──────── EXCERPT

Finally, we should look at how a black idiom and the sensibilities it has come to imply are appropriated for the associative value they lend to modernism - hip, sophisticated, ultra-urbane.

Toni Morrison - ‘Playing In The Dark’

The oracle spoke. I wanted to play with the words above, to move in and out of music, sound, and the voice within filmic space, and to reference it with the context of how they can be used in the most subtle (and gregarious) ways as troupes in which to depict the emotional core and sonic environment of a film. Contextually situated within the black (Africanist) idiom, as an ethnomusicologist, I am duty bound to broaden that category to all touched by the hand of imperialism, and/or suffered the fate of self-inflicted civil genocide.

I had also initially determined this series would be concerned with approaches to craft, not process (eye roll...)

────────────────
──────── GIVEN ENTRIES

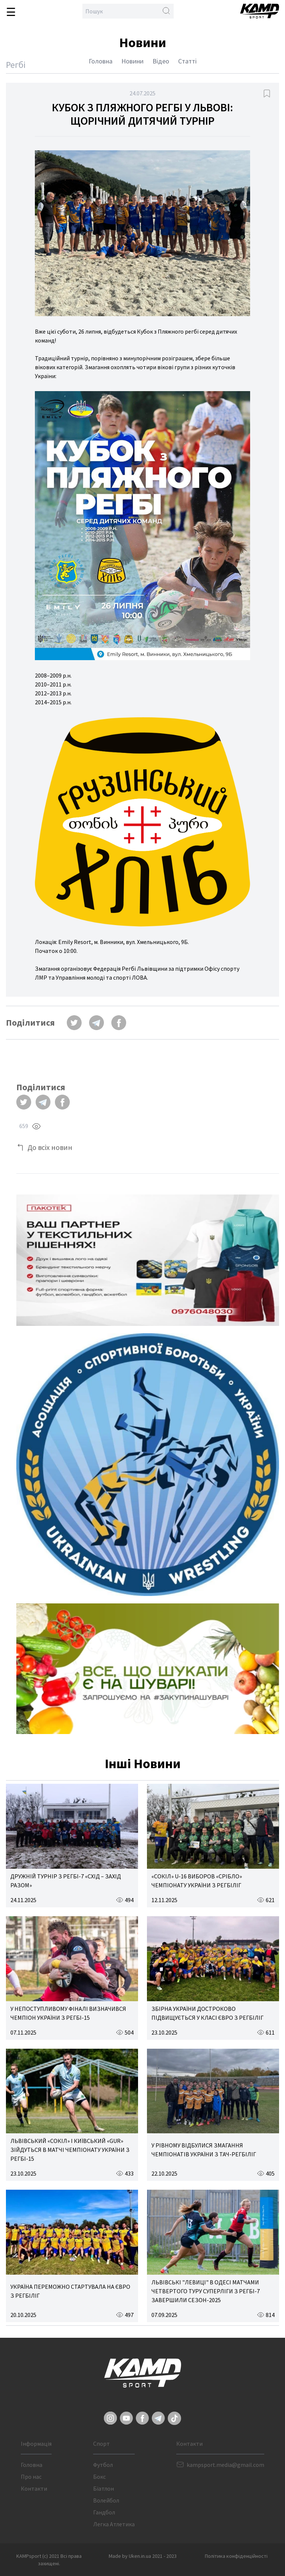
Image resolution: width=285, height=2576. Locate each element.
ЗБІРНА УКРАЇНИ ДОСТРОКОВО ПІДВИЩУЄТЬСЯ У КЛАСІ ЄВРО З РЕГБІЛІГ (207, 2013)
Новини (132, 61)
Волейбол (106, 2500)
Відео (161, 61)
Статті (187, 61)
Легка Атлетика (114, 2524)
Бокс (99, 2476)
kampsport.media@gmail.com (225, 2464)
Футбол (103, 2464)
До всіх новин (49, 1147)
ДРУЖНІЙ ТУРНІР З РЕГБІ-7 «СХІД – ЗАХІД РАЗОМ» (65, 1880)
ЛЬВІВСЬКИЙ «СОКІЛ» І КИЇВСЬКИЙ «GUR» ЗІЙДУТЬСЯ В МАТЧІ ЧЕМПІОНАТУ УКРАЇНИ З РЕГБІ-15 (70, 2149)
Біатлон (103, 2488)
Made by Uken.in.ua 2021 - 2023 (143, 2556)
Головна (100, 61)
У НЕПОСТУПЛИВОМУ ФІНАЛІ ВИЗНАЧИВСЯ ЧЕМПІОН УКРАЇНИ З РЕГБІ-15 (68, 2013)
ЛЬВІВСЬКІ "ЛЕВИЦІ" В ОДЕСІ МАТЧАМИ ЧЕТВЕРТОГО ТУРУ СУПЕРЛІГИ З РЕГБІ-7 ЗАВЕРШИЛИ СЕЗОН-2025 (205, 2291)
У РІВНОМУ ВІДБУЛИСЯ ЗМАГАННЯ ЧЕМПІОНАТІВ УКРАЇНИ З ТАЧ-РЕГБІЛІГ (203, 2149)
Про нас (31, 2476)
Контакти (34, 2488)
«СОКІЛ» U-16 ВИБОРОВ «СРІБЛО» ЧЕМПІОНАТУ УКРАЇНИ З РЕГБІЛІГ (196, 1880)
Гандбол (104, 2512)
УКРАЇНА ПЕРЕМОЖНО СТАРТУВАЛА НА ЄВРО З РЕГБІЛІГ (70, 2291)
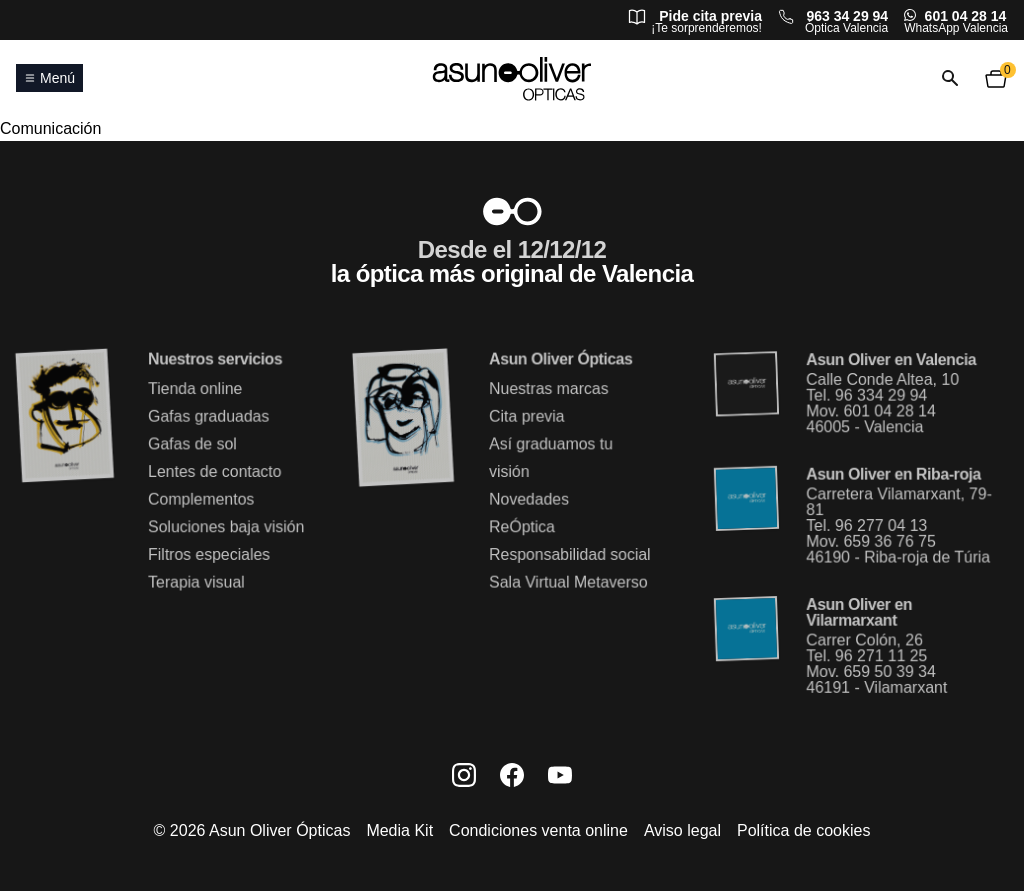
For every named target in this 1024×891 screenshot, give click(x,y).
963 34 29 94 (847, 16)
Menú (49, 78)
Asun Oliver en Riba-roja (893, 474)
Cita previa (526, 417)
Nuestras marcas (548, 389)
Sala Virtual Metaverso (568, 581)
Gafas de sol (192, 444)
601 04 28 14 (966, 16)
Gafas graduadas (208, 417)
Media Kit (399, 830)
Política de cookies (803, 830)
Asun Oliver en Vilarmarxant (858, 612)
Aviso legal (682, 830)
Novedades (528, 499)
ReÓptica (521, 526)
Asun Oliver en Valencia (890, 361)
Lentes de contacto (214, 471)
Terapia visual (196, 581)
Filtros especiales (208, 554)
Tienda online (195, 389)
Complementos (201, 499)
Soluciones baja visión (225, 526)
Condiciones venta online (538, 830)
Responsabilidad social (569, 554)
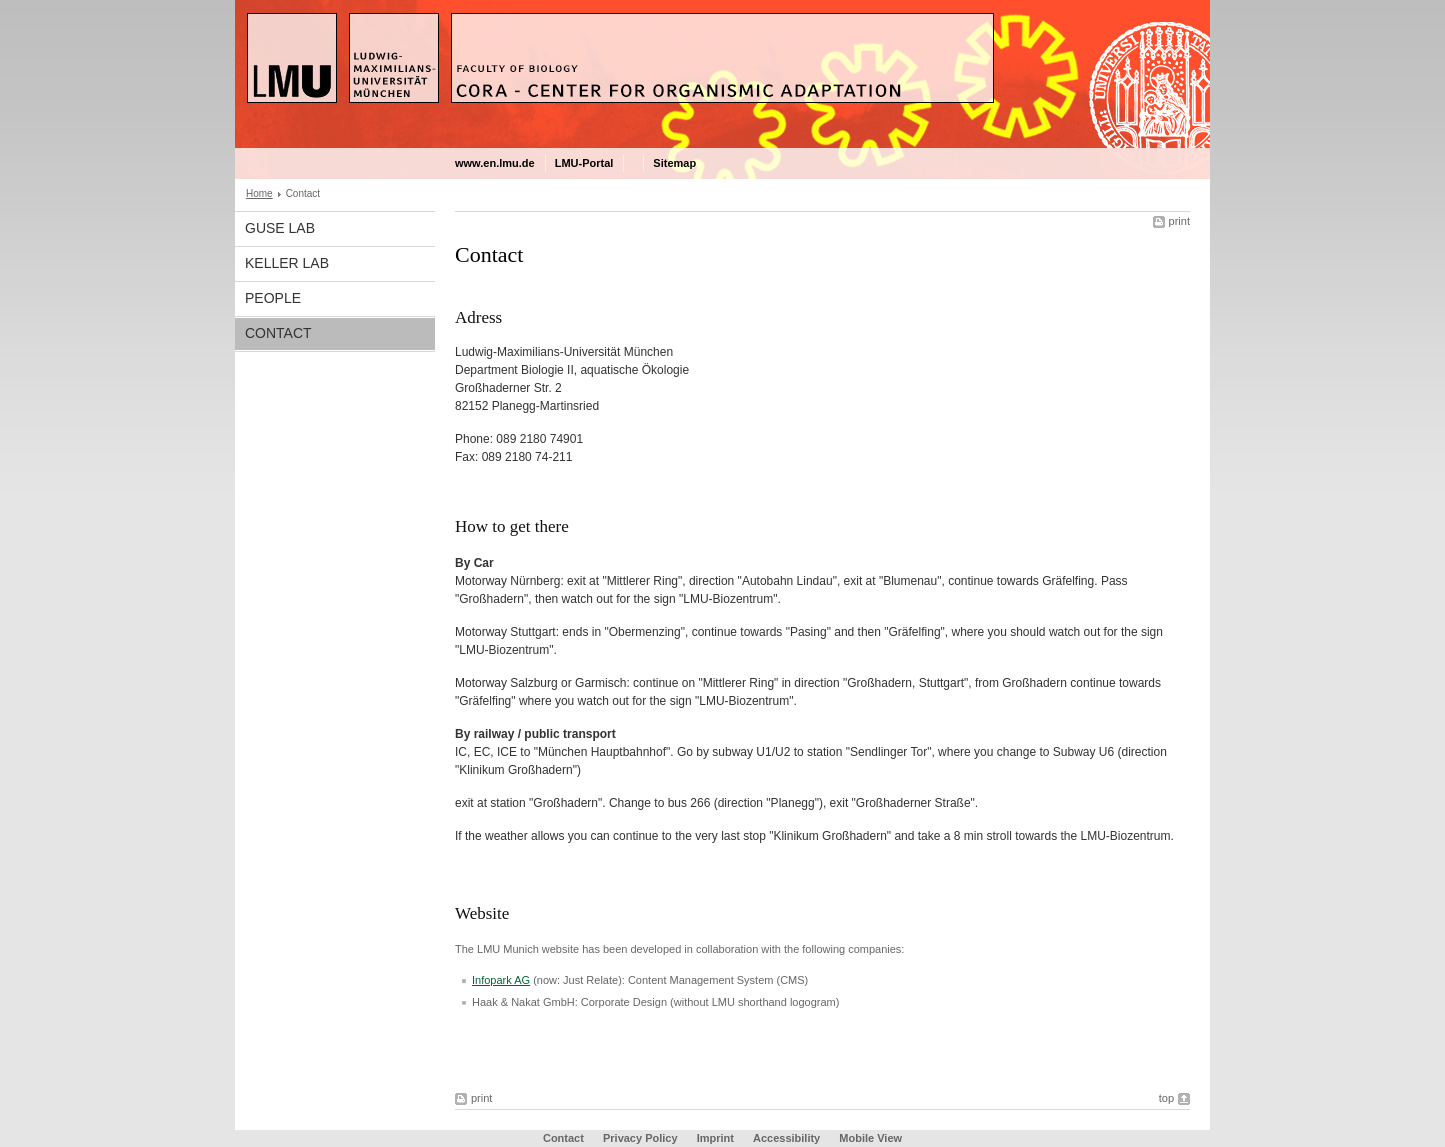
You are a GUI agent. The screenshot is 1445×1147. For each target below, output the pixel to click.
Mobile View (870, 1138)
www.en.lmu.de (495, 163)
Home (259, 193)
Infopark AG (501, 980)
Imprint (715, 1138)
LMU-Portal (584, 163)
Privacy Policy (640, 1138)
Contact (278, 333)
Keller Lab (287, 263)
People (273, 298)
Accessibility (788, 1138)
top (1166, 1098)
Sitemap (674, 163)
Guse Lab (280, 228)
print (1179, 221)
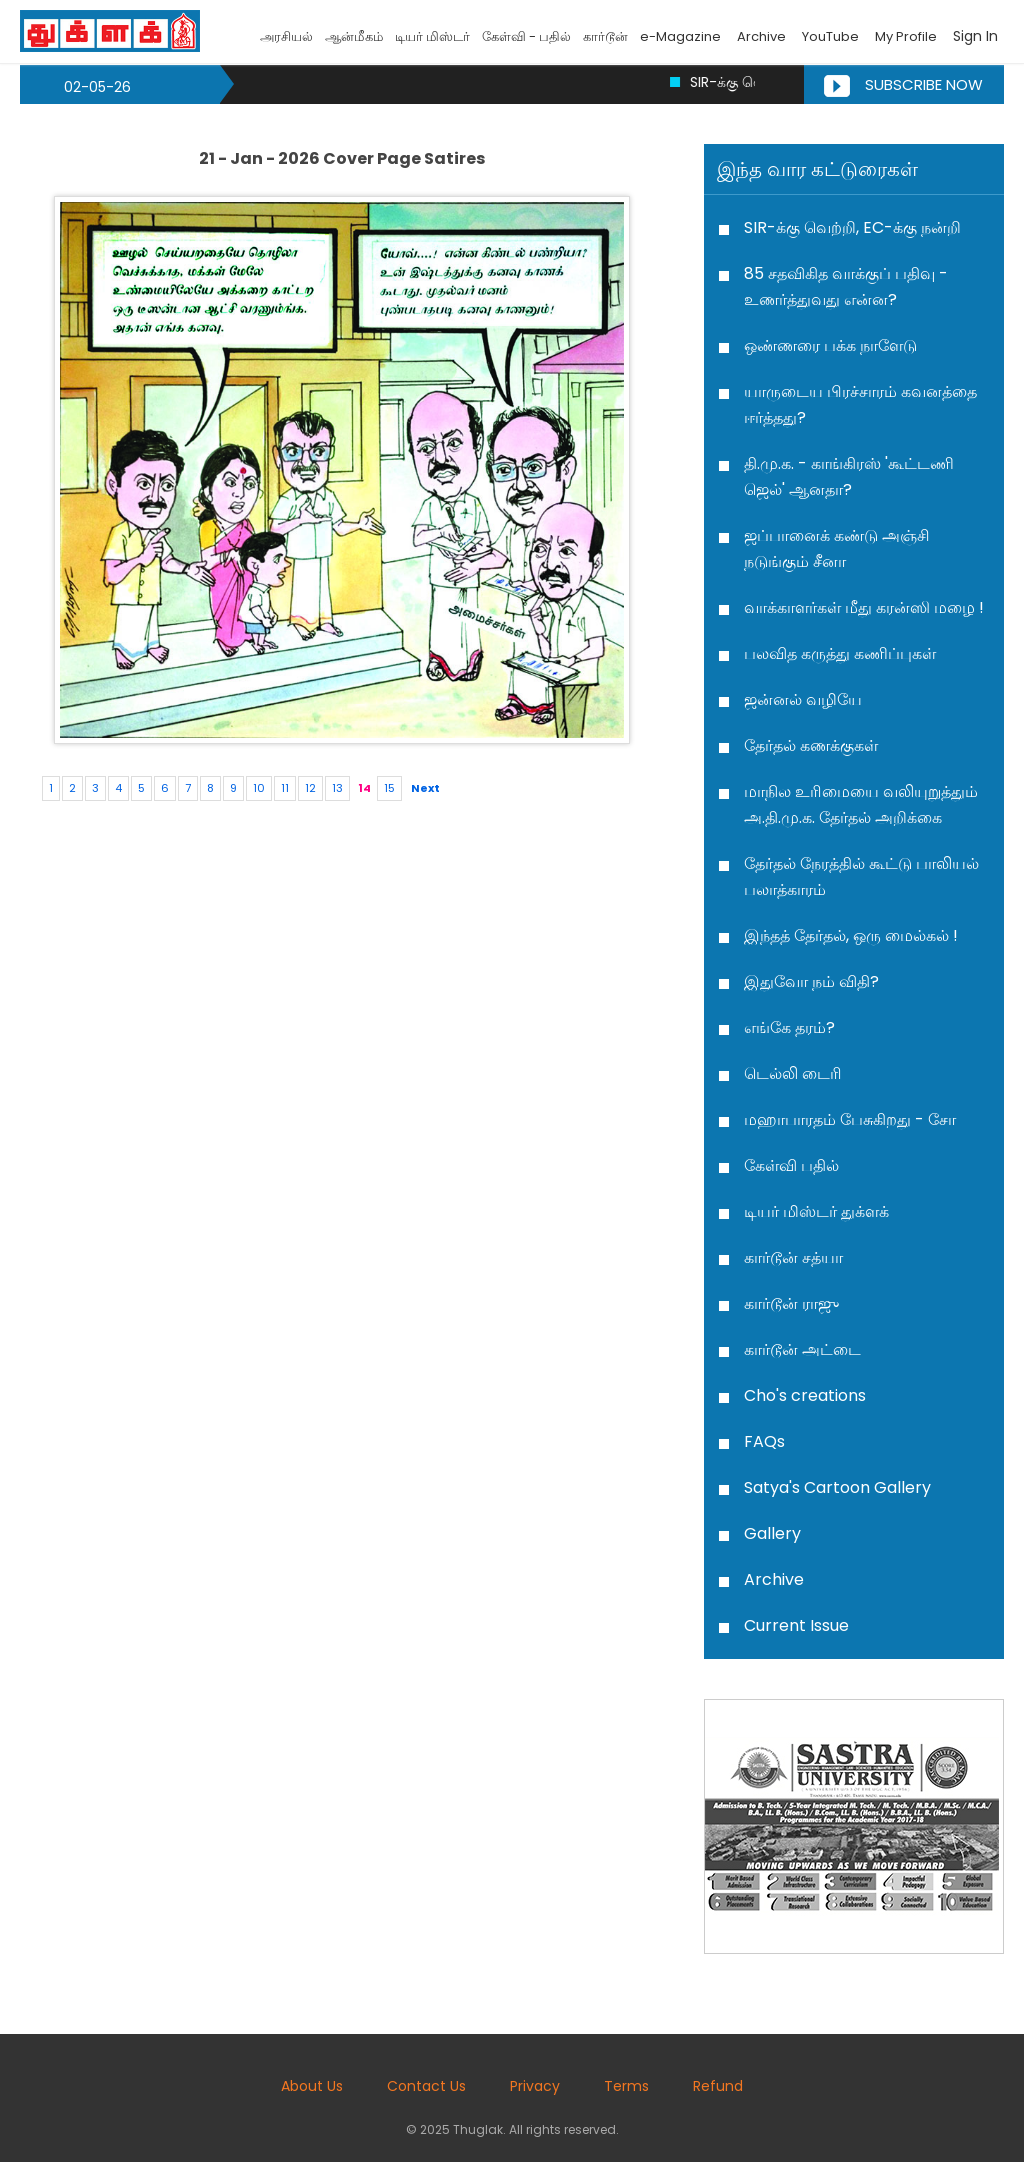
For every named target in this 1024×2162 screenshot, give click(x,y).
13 (337, 788)
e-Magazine (680, 36)
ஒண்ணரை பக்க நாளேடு (830, 345)
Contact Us (426, 2086)
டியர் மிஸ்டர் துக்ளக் (816, 1211)
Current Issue (796, 1625)
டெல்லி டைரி (793, 1073)
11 (285, 788)
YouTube (830, 36)
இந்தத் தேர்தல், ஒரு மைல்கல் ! (851, 935)
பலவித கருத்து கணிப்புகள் (840, 653)
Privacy (535, 2086)
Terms (626, 2086)
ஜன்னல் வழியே (803, 699)
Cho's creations (805, 1395)
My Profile (906, 36)
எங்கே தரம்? (789, 1027)
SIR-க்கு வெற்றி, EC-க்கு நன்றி (852, 227)
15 (389, 788)
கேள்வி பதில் (791, 1165)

────────────────

> **TO-DO LIST**
a) In the excerpt on black idiom and film sound, reproduce the passage starting at "Toni Morrison - ‘Playing" and ending at "to craft, not process (eye roll...)", replacing "craft" with "technique".
b) Write the next part of the excerpt on black idiom and film sound, beginning after its final sentence.

> **TASK-BY-TASK OUTPUTS**
a)
Toni Morrison - ‘Playing In The Dark’

The oracle spoke. I wanted to play with the words above, to move in and out of music, sound, and the voice within filmic space, and to reference it with the context of how they can be used in the most subtle (and gregarious) ways as troupes in which to depict the emotional core and sonic environment of a film. Contextually situated within the black (Africanist) idiom, as an ethnomusicologist, I am duty bound to broaden that category to all touched by the hand of imperialism, and/or suffered the fate of self-inflicted civil genocide.

I had also initially determined this series would be concerned with approaches to technique, not process (eye roll...)

b)
Craft is beyond process, in fact, this is a good time to see where craft and process separate. If the above adage holds true, your craft will highlight this - there will be nowhere to hide; emotional and/or ancestral baggage will regurgitate at every instance, embed. Process is what you do; craft is the result of how you do what you do over time. The difference: craft is defined purposefully here as ‘the accumulation of what you have done over many years that has now determined and/or produced a specific, unique signature in an oeuvre’ e.g. Martin Scorsese’s use of diegetic music within a sonic space; Tan Dun’s materiality in compositional form; Ousmane Sembène‘s bold refusal to allow music’s emotionality to compromise the narrative space; the emotional sonic space of Jane Champion; Wong Kar Wai’s positioning of western songs as sonic signifiers etc. This is craft: it is borne out of processes applied to constructing a product.

And process? Well, they are the many accumulated ways of ‘doing’, the many faceted approaches to what we do: what we find, capture, structure, reproduce, imagine, and re-imagine as sound and music; what we attach and reattach to sound and music as constructs.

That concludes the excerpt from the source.